Cushing’s syndrome occurs when the body produces too much cortisol. This can happen for many reasons, including an oversupply of ACTH, the hormone responsible for cortisol production, due to a tumor in the pituitary gland.

But sometimes, tumors growing elsewhere can also produce ACTH. This feature, known as ectopic ACTH secretion (EAS), may also cause ACTH-dependent Cushing’s syndrome.

Two-thirds of EAS tumors are located in the thorax, and 8 to 15 percent are in the abdominal cavity. Only 5 percent of EAS tumors are located in the adrenal gland, and up to 15 percent of EAS tumors are never detected.

Doctors usually use cortisol synthesis inhibitors such as ketoconazole or Metopirone (metyrapone) to control EAS, due to their efficacy and safety profiles. But somatostatin analogs (SSAs) such as Somatuline (lanreotide) have also been used to treat these tumors. However, these drugs produce mixed results.

The woman in the case study, reported by researchers at the University Hospital Vall d’Hebron in Barcelona, Spain, had an EAS tumor on the adrenal gland. She experienced s life-threatening cortisol and ACTH increase after receiving high-dose Somatuline.
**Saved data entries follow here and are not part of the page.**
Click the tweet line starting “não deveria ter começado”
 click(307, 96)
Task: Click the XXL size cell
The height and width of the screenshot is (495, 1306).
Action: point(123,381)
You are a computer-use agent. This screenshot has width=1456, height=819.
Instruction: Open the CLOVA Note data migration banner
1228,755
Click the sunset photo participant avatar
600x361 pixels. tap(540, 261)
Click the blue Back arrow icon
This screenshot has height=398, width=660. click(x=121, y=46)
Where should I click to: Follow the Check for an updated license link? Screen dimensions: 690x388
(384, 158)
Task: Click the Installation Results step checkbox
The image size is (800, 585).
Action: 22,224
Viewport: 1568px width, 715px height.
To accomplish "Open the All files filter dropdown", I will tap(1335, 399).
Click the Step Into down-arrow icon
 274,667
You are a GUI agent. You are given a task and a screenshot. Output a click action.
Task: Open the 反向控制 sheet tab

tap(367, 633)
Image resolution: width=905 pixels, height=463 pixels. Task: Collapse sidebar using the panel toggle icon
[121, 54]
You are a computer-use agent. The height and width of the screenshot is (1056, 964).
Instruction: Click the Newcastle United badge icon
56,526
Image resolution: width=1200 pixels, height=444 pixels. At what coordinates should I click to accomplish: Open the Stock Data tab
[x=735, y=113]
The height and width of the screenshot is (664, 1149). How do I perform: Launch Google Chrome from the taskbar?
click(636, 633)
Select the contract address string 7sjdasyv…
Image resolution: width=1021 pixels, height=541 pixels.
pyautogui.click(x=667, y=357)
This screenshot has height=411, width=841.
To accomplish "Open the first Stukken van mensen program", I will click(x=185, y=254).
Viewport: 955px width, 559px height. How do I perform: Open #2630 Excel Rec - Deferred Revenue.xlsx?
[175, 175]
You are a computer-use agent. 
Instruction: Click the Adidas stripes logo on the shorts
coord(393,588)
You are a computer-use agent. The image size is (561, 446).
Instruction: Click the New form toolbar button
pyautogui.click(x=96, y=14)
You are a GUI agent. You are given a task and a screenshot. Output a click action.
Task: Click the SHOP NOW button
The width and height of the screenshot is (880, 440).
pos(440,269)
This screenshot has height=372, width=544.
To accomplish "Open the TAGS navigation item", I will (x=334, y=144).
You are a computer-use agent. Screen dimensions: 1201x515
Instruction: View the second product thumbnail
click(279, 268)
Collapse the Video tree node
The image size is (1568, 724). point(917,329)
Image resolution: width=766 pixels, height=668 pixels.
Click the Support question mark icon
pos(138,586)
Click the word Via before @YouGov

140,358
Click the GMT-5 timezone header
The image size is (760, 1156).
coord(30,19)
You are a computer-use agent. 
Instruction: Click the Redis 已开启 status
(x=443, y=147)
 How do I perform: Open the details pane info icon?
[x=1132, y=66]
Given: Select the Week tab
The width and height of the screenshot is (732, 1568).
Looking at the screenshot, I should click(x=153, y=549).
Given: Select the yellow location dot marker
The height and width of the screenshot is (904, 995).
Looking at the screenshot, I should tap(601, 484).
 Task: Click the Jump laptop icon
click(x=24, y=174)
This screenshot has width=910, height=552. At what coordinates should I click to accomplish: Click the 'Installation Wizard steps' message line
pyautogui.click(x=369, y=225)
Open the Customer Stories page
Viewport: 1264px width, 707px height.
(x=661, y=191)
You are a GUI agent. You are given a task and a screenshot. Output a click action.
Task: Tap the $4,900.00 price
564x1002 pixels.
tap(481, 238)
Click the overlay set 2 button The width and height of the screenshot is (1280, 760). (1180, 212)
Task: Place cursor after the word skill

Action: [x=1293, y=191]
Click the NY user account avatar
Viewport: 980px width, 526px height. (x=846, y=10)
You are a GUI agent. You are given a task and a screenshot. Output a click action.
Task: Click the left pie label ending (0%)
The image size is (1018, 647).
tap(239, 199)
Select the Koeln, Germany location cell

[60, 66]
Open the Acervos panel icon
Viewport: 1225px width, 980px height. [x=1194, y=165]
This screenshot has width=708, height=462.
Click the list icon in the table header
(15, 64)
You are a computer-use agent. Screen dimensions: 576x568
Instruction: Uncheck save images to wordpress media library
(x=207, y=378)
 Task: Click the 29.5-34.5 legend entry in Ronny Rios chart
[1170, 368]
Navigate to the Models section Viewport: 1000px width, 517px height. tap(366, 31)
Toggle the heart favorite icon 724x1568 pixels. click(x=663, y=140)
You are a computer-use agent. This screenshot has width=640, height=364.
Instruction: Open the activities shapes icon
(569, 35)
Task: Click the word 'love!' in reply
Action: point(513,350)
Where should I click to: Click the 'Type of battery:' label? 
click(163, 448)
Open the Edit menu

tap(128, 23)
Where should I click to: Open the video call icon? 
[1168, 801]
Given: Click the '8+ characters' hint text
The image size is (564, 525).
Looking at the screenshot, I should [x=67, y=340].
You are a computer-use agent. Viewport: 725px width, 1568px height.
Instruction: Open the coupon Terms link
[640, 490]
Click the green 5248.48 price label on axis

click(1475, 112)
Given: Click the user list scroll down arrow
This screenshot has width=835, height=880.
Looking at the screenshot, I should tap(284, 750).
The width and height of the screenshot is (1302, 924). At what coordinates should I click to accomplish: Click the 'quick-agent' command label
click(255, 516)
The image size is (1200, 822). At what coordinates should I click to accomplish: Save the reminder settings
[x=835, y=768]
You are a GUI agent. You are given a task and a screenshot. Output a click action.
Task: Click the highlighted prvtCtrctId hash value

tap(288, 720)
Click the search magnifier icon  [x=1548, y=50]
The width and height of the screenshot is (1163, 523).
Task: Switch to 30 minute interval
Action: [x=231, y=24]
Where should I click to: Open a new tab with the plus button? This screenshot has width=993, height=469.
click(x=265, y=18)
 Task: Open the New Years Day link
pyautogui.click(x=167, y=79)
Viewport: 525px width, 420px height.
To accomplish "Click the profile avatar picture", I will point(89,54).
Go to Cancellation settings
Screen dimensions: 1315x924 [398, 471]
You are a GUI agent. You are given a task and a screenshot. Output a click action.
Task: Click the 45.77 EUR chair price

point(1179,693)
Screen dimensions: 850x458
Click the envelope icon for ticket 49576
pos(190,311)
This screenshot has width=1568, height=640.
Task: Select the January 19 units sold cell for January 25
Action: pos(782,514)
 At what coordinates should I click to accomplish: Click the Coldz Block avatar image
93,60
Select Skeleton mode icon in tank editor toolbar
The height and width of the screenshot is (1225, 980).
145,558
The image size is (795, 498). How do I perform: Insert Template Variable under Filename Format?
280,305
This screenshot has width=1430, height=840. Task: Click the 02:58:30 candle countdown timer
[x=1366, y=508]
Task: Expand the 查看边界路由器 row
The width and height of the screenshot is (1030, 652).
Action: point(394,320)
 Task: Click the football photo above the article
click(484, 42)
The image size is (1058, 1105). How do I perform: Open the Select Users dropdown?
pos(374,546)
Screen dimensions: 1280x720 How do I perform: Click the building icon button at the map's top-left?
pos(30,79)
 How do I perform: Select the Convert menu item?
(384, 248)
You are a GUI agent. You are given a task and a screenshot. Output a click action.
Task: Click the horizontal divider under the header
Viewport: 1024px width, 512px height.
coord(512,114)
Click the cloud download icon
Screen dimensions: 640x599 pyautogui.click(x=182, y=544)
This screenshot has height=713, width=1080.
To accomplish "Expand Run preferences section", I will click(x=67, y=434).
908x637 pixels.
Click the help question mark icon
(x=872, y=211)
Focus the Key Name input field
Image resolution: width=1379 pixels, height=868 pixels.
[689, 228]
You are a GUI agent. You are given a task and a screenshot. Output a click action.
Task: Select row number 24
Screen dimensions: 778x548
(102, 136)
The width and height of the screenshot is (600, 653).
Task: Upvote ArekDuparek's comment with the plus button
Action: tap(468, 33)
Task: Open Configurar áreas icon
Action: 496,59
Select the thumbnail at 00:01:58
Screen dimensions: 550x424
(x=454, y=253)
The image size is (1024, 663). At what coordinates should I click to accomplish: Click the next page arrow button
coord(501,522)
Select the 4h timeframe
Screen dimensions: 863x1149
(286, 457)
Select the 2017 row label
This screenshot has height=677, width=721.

The patient had been recently diagnosed with hypertension, and complained of intense fatigue, muscular weakness, easy bruising and an absence of menstruation. Laboratory analysis revealed that she had triple the normal levels of free cortisol in the urine, elevated levels of plasma cortisol, and high ACTH levels. In addition, her cortisol levels remained unchanged after receiving dexamethasone. The patient was therefore diagnosed with ACTH-dependent Cushing syndrome.

To determine the origin of her high cortisol levels, the team conducted magnetic resonance imaging (MRI). They found no tumors on the most common places, including the pituitary gland, neck, thorax or abdomen. However, additional evaluation detected a small alteration on the left adrenal gland, suggesting that was the source of ectopic ACTH production.

The team initiated treatment with 120 mg of Somatuline, but a week later, her condition had worsened and become life-threatening. Doctors started Ketoconazole treatment immediately, three times daily. The affected adrenal gland was surgically removed, and tissue analysis confirmed the diagnosis. The patient’s clinical condition improved significantly over the follow-up period.

“We highlight the need to be aware of this rare presentation of EAS, and we remark the difficulties of EAS diagnosis and treatment,”  researchers wrote.

The team could not rule out the possibility that the patient’s clinical development was due to the natural course of the disease. However, they believe “she had a paradoxical response on the basis of her dramatical worsening just after the SSAs administration, associated to an important rise in ACTH and UFC levels.”

For that reason, researchers think a new version of SSAs, such as Signifor (pasireotide) — which has improved receptor affinity — could provide better therapeutic response.